Agar pendidikan benar-benar dapat diakses secara gratis dan berkualitas, diperlukan langkah-langkah konkret yang melibatkan berbagai pihak, mulai dari pemerintah, masyarakat, hingga sektor swasta. Beberapa solusi yang dapat diterapkan meliputi:

1. Meningkatkan Transparansi dan Akuntabilitas Dana Pendidikan

Pemerintah perlu memastikan bahwa alokasi anggaran pendidikan benar-benar digunakan untuk kepentingan siswa, bukan sekadar untuk biaya administrasi atau proyek infrastruktur yang tidak berdampak langsung pada proses belajar-mengajar. Mekanisme pengawasan anggaran harus diperkuat agar tidak terjadi penyalahgunaan dana.

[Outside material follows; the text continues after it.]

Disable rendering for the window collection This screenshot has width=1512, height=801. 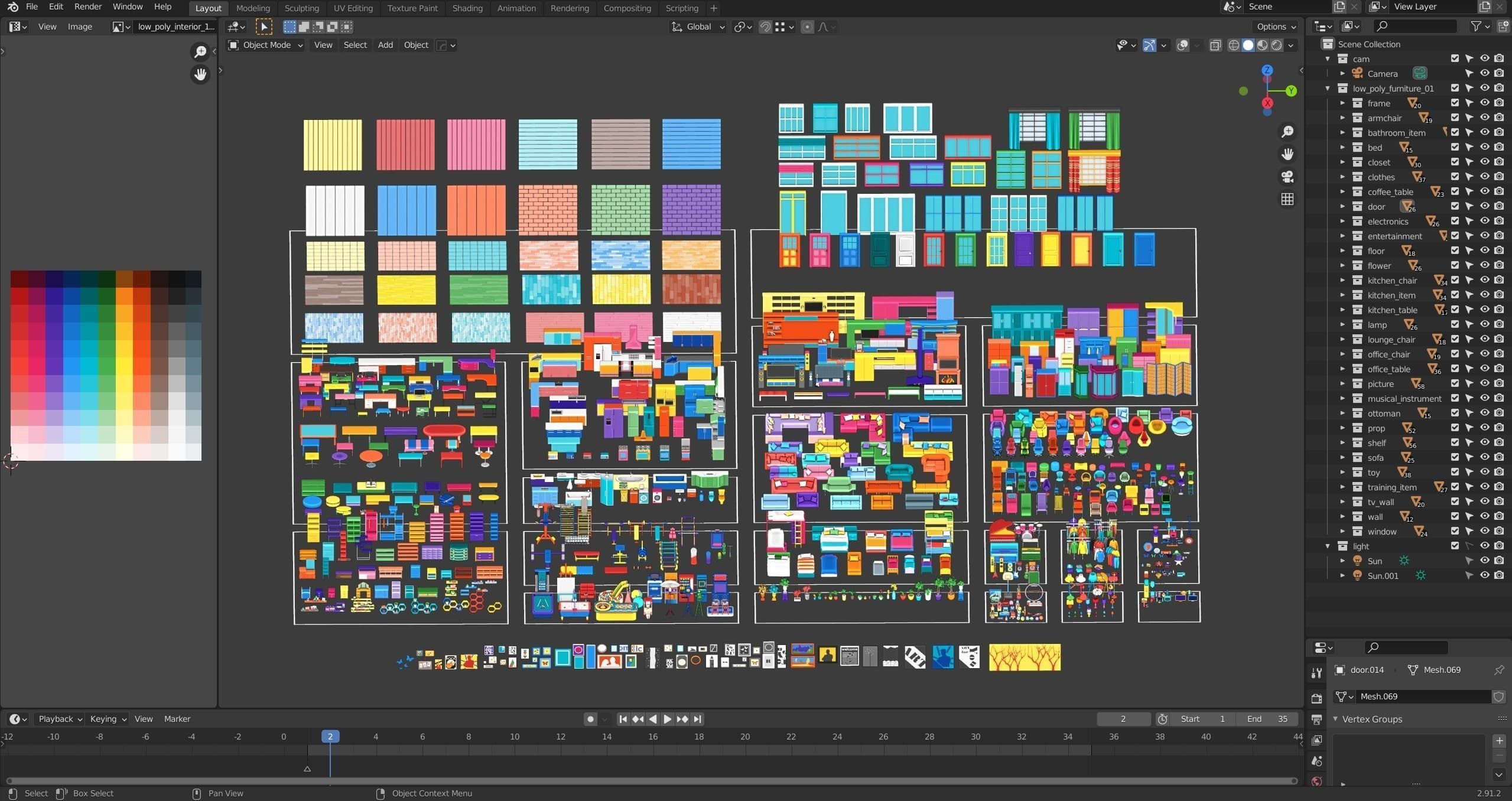tap(1499, 531)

2. Menerapkan Regulasi yang Lebih Ketat terhadap Pungutan Sekolah

Pemerintah harus mempertegas aturan mengenai pungutan di sekolah, serta memberikan sanksi tegas kepada institusi pendidikan yang masih membebankan biaya tambahan kepada siswa tanpa dasar hukum yang jelas.

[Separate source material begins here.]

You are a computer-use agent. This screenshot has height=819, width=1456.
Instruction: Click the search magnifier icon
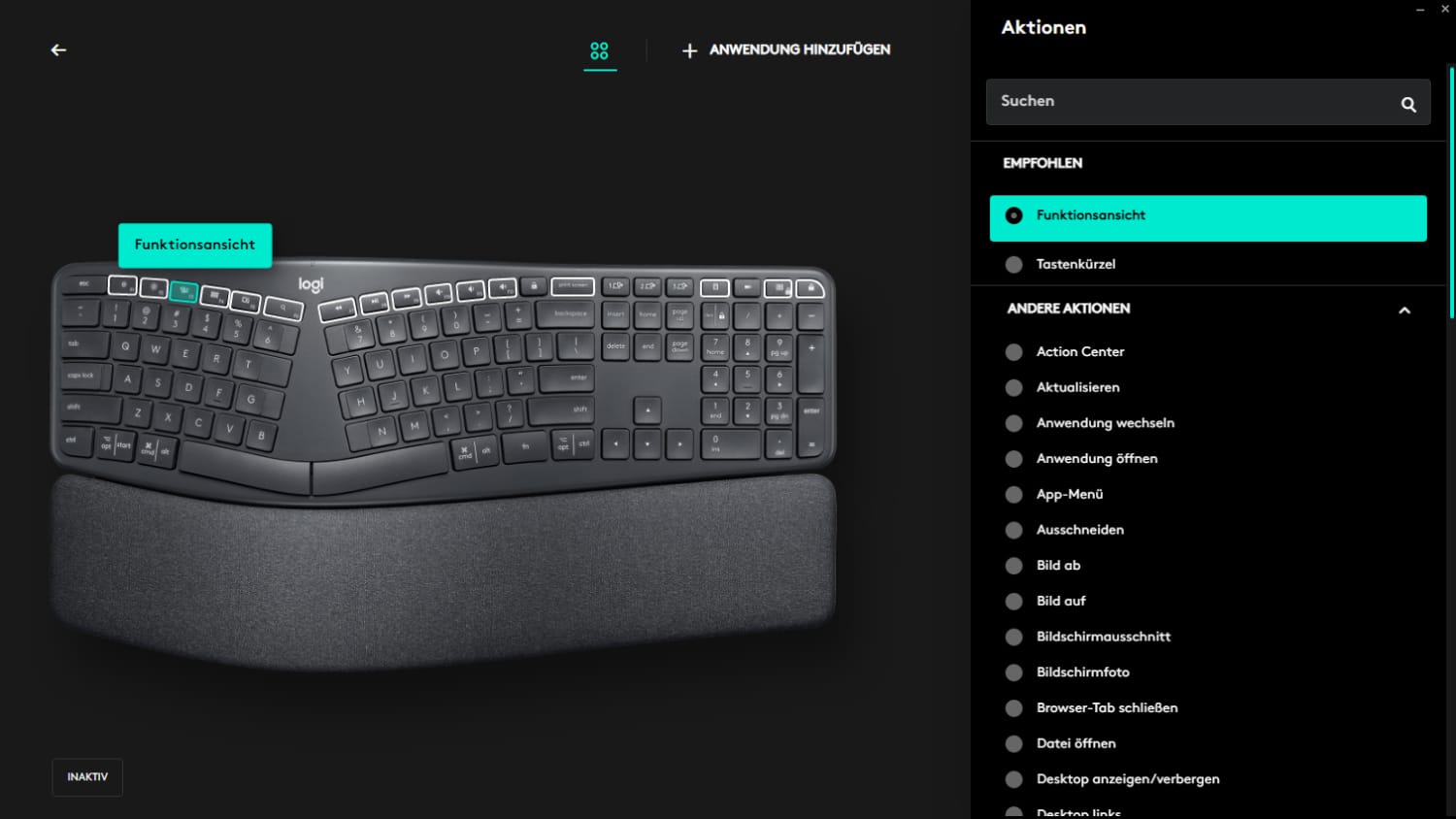1408,104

3. Meningkatkan Kualitas Sekolah Negeri

Pemerintah perlu berinvestasi dalam peningkatan kualitas guru, penyediaan fasilitas pendidikan yang memadai, serta pengembangan kurikulum yang lebih relevan dengan kebutuhan zaman.

Dengan demikian, sekolah negeri dapat menjadi pilihan utama masyarakat tanpa perlu membayar biaya mahal di sekolah swasta.

4. Memperluas Program Bantuan Pendidikan bagi Keluarga Kurang Mampu

Selain pendidikan gratis, pemerintah juga perlu menyediakan bantuan tambahan berupa beasiswa, subsidi transportasi, serta penyediaan makanan bergizi bagi siswa dari keluarga kurang mampu agar mereka dapat fokus belajar tanpa terbebani masalah ekonomi.

Kolaborasi dengan Sektor Swasta dan Masyarakat

Sektor swasta dapat berperan dalam mendukung pendidikan melalui program tanggung jawab sosial perusahaan (CSR) yang berfokus pada peningkatan kualitas sekolah dan pemberian beasiswa.

Sementara itu, masyarakat dapat berkontribusi dalam pengawasan kebijakan pendidikan agar tetap berjalan sesuai dengan tujuannya.

Pendidikan gratis seharusnya tidak hanya menjadi slogan dalam kampanye politik, tetapi benar-benar diwujudkan sebagai hak fundamental bagi setiap anak Indonesia.

Pemerintah memiliki tanggung jawab besar dalam memastikan bahwa pendidikan dapat diakses oleh seluruh lapisan masyarakat tanpa terkecuali.

Namun, tantangan dalam implementasi kebijakan pendidikan gratis masih sangat besar, mulai dari keterbatasan anggaran, kualitas pendidikan yang tidak merata, hingga masih maraknya pungutan liar di sekolah.

Oleh karena itu, dibutuhkan komitmen bersama antara pemerintah, sektor swasta, dan masyarakat dalam menciptakan sistem pendidikan yang lebih inklusif, berkualitas, dan benar-benar gratis bagi seluruh warga negara.

Tanpa upaya nyata dalam mengatasi permasalahan ini, maka janji pendidikan gratis tidak lebih dari sekadar retorika yang berulang setiap pergantian pemerintahan, tanpa adanya perubahan yang berarti di lapangan.